== DIRECTION ==
Write out everything from "Reputation: 779" down to "the following dataframe?" in the Spark subtotal thread below, word for word.

== DOCUMENT EXTRACT ==
▶

Reputation: 779
Suppose I am having the following spark dataframe:
COLA COLB COLC
2019 A 10
2019 A 20
2019 B 30
2019 B 40
any function to generate the following dataframe?
COLA COLB COLC
2019 A 10
2019 A 20
SUB_TOTAL 30
2019 B 30
2019 B 40
SUB_TOTAL 70
Upvotes: 0
Views: 242
Reputation: 327
val tab = Seq((2019,"A",10),
(2019,"A",20),
(2019,"B",30),
(2019,"B",40)).toDF("COLA","COLB","COLC")
tab.show
val inter = tab.groupBy(col("COLA"),col("COLB")).agg((sum("COLC").alias("COLC")))
val final = tab.union(inter).orderBy(col("COLC"))
final.show
Upvotes: 0
Reputation: 32660
You haven't really specified how you'd like to group by your columns as the year is the same in all rows.

◀

[Saved entries]
▶

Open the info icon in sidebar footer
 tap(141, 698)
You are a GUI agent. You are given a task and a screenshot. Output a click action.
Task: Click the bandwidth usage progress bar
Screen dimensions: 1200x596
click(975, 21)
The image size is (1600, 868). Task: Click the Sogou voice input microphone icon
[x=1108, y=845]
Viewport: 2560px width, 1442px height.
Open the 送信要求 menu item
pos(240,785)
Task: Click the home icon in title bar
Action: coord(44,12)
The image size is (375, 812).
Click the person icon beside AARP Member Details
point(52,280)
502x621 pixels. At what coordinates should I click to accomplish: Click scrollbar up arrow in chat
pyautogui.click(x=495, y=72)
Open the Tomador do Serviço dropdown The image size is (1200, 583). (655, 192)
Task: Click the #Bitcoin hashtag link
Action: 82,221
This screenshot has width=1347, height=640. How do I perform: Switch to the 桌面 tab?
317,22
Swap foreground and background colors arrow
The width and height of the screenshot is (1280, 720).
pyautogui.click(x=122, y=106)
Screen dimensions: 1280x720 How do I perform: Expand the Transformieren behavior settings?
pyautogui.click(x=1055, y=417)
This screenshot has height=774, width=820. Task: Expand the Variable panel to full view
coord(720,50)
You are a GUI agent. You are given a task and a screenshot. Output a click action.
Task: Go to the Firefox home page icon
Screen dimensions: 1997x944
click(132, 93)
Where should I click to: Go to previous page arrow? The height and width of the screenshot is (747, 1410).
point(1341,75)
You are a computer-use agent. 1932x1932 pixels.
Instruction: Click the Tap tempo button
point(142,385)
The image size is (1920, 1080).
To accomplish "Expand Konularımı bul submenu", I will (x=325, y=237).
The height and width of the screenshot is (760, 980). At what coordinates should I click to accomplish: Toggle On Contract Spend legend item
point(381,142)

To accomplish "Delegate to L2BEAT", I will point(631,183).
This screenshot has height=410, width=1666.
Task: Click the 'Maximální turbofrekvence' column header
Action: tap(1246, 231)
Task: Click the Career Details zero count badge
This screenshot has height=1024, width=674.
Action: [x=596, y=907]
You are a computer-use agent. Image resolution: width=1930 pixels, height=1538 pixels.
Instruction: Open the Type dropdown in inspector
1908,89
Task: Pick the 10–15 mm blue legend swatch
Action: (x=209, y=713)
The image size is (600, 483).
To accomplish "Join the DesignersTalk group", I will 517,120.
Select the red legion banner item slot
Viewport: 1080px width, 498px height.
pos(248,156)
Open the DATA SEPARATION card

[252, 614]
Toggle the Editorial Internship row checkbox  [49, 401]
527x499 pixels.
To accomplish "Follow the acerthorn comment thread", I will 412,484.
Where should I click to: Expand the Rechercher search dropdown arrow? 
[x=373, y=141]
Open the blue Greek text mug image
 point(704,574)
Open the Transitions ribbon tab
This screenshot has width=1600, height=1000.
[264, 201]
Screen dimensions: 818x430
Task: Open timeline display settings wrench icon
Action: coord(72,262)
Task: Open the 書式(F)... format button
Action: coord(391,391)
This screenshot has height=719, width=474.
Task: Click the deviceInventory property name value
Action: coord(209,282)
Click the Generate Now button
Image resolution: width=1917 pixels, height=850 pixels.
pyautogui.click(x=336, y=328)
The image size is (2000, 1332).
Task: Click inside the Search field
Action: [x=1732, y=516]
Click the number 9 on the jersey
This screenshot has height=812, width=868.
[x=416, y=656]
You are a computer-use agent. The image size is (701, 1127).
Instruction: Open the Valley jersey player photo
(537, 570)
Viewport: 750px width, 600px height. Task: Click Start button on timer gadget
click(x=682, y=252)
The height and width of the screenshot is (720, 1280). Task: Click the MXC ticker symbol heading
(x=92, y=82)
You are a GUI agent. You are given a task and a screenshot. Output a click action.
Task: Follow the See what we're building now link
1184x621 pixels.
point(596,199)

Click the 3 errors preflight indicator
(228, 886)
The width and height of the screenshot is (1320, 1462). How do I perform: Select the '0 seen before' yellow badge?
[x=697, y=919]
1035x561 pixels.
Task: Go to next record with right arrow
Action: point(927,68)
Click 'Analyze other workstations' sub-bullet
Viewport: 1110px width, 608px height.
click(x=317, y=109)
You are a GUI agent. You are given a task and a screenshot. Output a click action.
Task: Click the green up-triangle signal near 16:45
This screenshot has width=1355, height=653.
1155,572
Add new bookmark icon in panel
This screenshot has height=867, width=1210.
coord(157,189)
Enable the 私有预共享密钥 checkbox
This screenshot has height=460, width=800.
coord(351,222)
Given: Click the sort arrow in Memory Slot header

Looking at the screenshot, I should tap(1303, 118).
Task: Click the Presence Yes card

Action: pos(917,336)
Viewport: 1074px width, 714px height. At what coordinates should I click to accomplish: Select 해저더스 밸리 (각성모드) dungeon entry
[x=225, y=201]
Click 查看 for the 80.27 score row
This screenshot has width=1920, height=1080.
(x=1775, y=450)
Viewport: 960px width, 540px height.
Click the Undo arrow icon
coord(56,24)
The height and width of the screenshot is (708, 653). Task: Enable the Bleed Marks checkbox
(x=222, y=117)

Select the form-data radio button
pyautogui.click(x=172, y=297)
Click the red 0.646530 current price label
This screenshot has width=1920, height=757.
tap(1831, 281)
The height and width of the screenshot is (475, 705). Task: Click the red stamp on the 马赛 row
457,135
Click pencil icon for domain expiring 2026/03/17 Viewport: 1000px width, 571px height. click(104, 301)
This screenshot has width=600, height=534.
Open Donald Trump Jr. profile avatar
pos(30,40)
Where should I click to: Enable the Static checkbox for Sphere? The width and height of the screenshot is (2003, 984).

◀

== COMPLETE ANSWER ==
Reputation: 779
Suppose I am having the following spark dataframe:
COLA COLB COLC
2019 A 10
2019 A 20
2019 B 30
2019 B 40
any function to generate the following dataframe?